DATASET EXCERPTS:
□ □ □ □ □

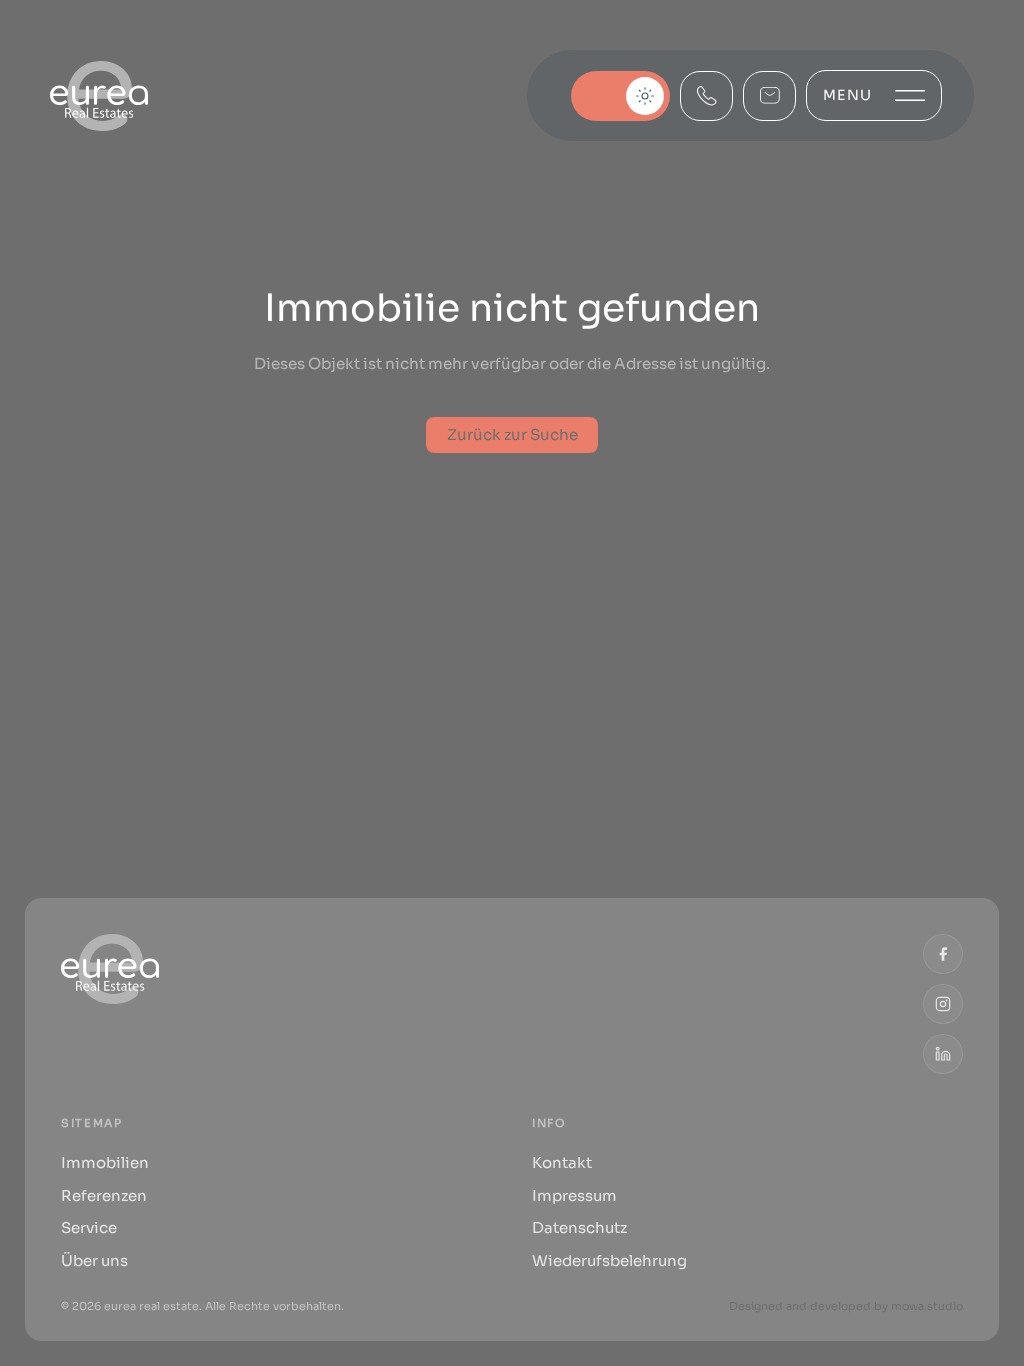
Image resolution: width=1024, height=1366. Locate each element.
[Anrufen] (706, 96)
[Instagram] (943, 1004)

□ □ □ □ □

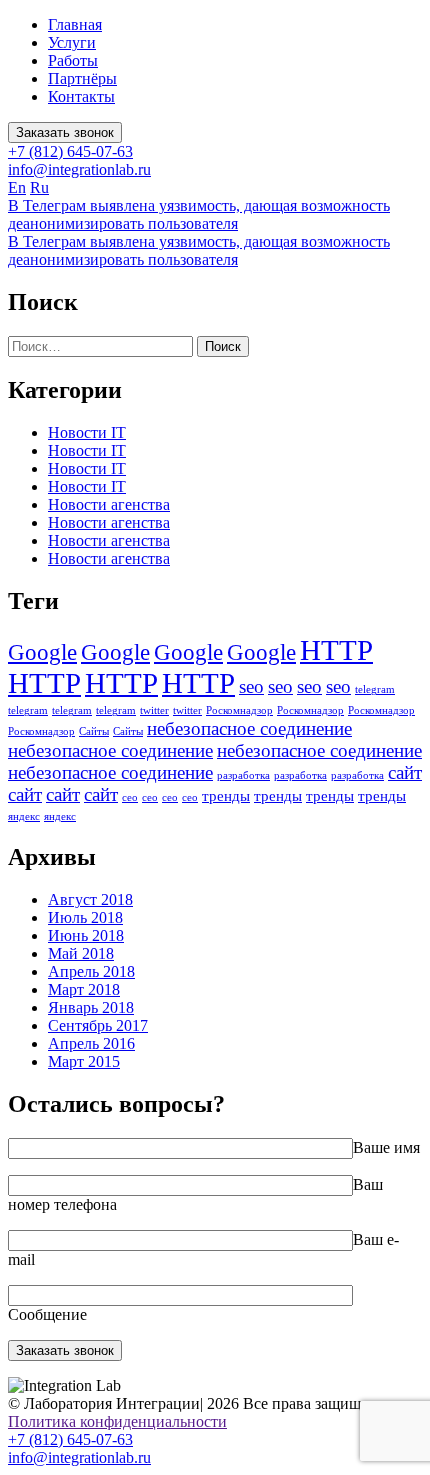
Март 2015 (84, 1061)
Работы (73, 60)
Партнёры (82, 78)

□ □ □ □ □

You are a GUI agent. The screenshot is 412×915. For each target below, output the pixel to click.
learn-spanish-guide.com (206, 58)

□ □ □ □ □

WORK TO BE COMPLETED: Read the entries and pick out all lines that include the word "each".

COMPLETED TASK:
Image resolution: width=1024, height=1366. Locate each element.
You are a GUI agent. The screenshot is 412×915. For each target below, output the pixel to click.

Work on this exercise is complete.